When a desi gets lost in McBritain’s



It seemed the pilot had made a wrong turn somewhere over the Atlantic, bringing us to the US instead of Britain, our destination.

Similar gaffes have occurred in the past. In the 15th century, Christopher Columbus landed in what he thought was India, but it was America. This case of mistaken identity caused the Italian navigator to call the local inhabitants ‘Indios’, Indians, an appellation that would be used for centuries to refer to indigenous Americans.

What I was wondering on the long ride from the airport to the city was where the dickens I’d landed. Because London seemed transformed by some wave of a Hogwarts wand into an ersatz America.

The sedate rows of semi-detached homes, like queues waiting in patient orderliness at bus stops for red double-deckers, had given way to a Manhattan manque, a grotesquerie of steel-and-glass and concrete.

If the western purlieu of Hammersmith had been rendered unrecognisable, the neighbourhood of Shepherd‘s Bush, once res very much des, has morphed into a mangled masquerade of a mid-town Chicago on the Thames. It was like a city gent toffed up in a black coat, with pinstripe trousers tucked into spur-jangling cowboy boots, his bowler hat replaced by a 10-gallon Stetson.

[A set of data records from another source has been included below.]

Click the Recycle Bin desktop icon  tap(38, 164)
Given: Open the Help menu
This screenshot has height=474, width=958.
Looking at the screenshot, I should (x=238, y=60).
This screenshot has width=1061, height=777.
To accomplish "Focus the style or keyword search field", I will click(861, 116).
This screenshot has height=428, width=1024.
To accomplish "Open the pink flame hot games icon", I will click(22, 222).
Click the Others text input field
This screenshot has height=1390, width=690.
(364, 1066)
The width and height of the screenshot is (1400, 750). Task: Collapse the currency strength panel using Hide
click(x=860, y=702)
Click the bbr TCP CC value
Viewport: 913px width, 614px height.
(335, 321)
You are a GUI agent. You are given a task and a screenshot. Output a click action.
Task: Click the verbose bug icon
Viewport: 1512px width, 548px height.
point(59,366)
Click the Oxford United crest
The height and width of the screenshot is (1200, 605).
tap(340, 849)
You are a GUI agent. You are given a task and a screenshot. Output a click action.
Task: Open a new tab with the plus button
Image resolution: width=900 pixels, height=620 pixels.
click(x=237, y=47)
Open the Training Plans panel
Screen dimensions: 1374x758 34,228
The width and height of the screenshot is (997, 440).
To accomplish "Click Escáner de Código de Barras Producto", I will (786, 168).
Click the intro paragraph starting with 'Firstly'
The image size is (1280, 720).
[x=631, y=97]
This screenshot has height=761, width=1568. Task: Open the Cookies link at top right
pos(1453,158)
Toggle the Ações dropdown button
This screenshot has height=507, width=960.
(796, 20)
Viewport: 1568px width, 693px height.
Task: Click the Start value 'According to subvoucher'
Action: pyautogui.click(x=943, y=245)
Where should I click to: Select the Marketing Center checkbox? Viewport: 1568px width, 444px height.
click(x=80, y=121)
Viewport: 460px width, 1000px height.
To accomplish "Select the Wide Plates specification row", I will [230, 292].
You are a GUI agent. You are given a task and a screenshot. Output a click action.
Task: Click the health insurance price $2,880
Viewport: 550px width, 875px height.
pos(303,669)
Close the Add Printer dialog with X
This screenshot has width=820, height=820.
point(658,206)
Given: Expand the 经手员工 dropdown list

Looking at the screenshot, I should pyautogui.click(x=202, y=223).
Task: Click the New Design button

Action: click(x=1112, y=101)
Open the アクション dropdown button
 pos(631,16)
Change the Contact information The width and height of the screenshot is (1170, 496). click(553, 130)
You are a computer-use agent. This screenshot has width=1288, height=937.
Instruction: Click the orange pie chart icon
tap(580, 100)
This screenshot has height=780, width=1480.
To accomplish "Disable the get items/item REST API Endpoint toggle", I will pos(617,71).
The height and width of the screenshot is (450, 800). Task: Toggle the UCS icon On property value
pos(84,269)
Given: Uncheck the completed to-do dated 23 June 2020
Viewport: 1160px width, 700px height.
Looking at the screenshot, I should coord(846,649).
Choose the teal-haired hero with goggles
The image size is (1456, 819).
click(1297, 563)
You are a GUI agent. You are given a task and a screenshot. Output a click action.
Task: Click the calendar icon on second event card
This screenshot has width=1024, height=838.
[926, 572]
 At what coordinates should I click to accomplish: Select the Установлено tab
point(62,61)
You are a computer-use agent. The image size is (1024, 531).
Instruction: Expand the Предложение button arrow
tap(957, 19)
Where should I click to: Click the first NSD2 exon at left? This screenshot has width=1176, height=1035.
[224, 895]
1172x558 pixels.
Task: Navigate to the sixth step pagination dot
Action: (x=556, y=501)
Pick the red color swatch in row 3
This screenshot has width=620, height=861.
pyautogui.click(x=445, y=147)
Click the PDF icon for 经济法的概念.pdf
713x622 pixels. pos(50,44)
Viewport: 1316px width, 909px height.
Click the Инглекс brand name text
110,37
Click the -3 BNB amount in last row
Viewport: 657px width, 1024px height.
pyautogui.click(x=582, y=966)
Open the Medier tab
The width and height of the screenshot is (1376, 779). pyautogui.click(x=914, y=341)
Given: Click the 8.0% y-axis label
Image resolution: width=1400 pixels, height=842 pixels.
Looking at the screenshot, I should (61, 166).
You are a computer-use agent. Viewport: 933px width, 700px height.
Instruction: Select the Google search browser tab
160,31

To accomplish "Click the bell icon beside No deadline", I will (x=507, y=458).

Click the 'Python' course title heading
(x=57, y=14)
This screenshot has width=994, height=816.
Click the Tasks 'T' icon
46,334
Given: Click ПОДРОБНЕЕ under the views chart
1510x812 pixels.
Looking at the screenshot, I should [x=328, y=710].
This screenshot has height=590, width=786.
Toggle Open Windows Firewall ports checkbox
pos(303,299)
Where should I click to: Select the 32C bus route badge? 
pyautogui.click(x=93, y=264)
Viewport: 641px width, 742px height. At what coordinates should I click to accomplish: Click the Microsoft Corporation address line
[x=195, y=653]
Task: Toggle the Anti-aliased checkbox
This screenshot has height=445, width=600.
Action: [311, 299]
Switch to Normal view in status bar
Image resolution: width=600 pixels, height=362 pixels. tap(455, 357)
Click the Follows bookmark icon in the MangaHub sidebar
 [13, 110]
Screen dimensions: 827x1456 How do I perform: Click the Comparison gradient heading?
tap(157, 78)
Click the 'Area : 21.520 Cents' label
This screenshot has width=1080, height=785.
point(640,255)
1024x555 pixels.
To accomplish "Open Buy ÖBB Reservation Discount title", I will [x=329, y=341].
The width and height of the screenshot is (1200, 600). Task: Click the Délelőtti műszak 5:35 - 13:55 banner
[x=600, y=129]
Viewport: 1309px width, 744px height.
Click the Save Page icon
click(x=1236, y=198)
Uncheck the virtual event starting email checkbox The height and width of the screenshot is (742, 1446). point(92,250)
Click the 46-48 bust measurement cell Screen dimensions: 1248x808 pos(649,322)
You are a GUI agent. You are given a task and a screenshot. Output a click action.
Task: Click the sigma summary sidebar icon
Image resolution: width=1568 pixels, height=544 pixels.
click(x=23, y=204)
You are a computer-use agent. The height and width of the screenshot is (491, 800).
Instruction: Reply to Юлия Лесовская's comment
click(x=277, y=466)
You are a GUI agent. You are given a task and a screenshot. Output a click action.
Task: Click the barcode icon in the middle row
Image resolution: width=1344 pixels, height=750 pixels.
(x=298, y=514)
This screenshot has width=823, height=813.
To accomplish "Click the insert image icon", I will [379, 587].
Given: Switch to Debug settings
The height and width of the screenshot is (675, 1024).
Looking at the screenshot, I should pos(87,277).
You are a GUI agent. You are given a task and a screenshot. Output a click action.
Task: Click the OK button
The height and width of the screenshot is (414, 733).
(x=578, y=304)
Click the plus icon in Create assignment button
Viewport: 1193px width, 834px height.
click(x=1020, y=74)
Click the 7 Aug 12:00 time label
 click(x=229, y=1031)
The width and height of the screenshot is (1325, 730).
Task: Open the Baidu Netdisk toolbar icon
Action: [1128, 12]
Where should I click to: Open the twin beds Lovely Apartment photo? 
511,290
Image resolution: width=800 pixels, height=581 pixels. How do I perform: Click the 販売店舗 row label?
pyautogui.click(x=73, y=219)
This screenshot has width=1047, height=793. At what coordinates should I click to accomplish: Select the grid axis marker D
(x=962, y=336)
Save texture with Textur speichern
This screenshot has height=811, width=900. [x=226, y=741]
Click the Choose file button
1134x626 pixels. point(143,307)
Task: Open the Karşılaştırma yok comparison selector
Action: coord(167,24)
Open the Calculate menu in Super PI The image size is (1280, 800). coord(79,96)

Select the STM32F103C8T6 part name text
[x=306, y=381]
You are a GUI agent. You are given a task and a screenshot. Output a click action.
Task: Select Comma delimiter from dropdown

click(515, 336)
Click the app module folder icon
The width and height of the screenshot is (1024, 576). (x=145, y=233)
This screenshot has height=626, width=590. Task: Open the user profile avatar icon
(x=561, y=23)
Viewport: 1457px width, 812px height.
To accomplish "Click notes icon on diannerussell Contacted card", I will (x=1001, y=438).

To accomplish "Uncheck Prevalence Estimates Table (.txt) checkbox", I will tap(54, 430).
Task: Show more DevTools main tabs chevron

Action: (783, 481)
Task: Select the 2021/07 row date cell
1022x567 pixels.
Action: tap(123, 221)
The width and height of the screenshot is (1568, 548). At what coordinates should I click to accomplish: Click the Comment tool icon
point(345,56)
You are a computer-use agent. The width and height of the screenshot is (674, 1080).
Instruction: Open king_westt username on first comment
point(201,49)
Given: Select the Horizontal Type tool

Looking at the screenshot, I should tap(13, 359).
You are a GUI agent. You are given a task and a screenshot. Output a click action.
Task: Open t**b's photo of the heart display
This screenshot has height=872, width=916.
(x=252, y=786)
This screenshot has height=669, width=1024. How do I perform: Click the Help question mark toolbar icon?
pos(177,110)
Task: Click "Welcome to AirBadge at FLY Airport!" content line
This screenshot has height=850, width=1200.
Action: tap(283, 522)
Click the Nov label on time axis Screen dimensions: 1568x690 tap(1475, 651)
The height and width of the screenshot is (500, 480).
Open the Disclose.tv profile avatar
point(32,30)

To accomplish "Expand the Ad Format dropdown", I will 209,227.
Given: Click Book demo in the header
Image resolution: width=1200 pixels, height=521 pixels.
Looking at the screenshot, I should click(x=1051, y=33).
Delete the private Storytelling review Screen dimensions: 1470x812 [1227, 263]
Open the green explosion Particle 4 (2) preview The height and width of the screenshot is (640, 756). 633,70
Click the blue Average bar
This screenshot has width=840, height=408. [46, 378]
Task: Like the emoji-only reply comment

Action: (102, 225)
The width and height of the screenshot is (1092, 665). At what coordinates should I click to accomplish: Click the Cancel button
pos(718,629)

I went to my favourite pub in Camden Town, which I remembered as a bastion of Britishness, like the Changing of the Guard. A blonde hostess greeted me, ‘Hiya, watch can I getcha?’, Cockney suppressed by Kansas twang. Slow-cooked barbecue spare ribs. Corn bread. Ranch dressing? What happened to fish and chips, and don’t spare the vinegar? Where did steak & kidney pud go?I asked for a pint of bitter, cask-drawn English ale, deep nut-brown in colour and taste. What was on offer was Boston-style tap-drawn IPA, bright and fizzy-like soda pop disguised as a suitable libation for consulting adults in public.The transmigratory story of IPA, India Pale Ale, parallels the tale of how not-so-great Britain became the virtual 51st state of the American Republic, how the Union Jack was amicably hijacked by the Stars and Stripes, and the erstwhile Mother Country turned into the down-at-heel provincial cousin, duly grateful for crumbs of charity from its former offspring.

IPA was invented during the British Raj as a yeasty potation that could survive the long sea voyage to India and quench the nostalgic thirst of the expats there. In 1941, when it seemed inevitable that Hitler’s seemingly unstoppable juggernaut will crush a beleaguered Britain, Churchill made his impassioned plea to President Roosevelt: ‘Give us the tools and we’ll finish the job’, setting into motion the lend-lease arrangement by which the US supplied armaments and other materiel to the island nation so that an isolationist Uncle Sam could fight the good fight against fascism, by proxy.

Thanks to British luck, the Japanese attacked Pearl Harbour, dragging a reluctant America into the war and bringing US servicemen to Britain (Overpaid, oversexed, and over here, as the envious locals begrudged their presence) and to British colonies, including India.

The returning troops took back with them a taste for IPA, which found harbour in the US, from where it got re-exported to Britain as a product as authentically American as Mom’s apple pie.

Over 50 years later, in a vainglorious attempt to reprise the Churchill-Roosevelt partnership, Tony Blair playing Sancho to George W Bush’s Quixote, joined battle against Saddam Hussein’s illusory weapons of mass destruction -or weapons of mass distraction, as critics lampooned them – in a double act evocative more of comedic duos like Stan Laurel and Oliver Hardy than of the trans-Atlantic twosome who put paid to Hitler.

Today, when a Britain overwhelmed by an immigrant influx of Bangladeshis, Indians, Pakistanis, Chinese, pre-Brexit Bulgarians, Poles and assorted East Europeans, is facing an invasion of ‘boat people’ from across the Channel who are fleeing their homes in Africa and Asia, to escape poverty and persecution, Westminster might well look to Washington for moral if not martial support, an affirmation of unity buttressed by the Harry-Meghan merger.

With its once-vaunted insularity swamped by the tides of multiculturalism, Britain could seek solace in America’s salad bowl of inclusive usness – or should that be US-ness?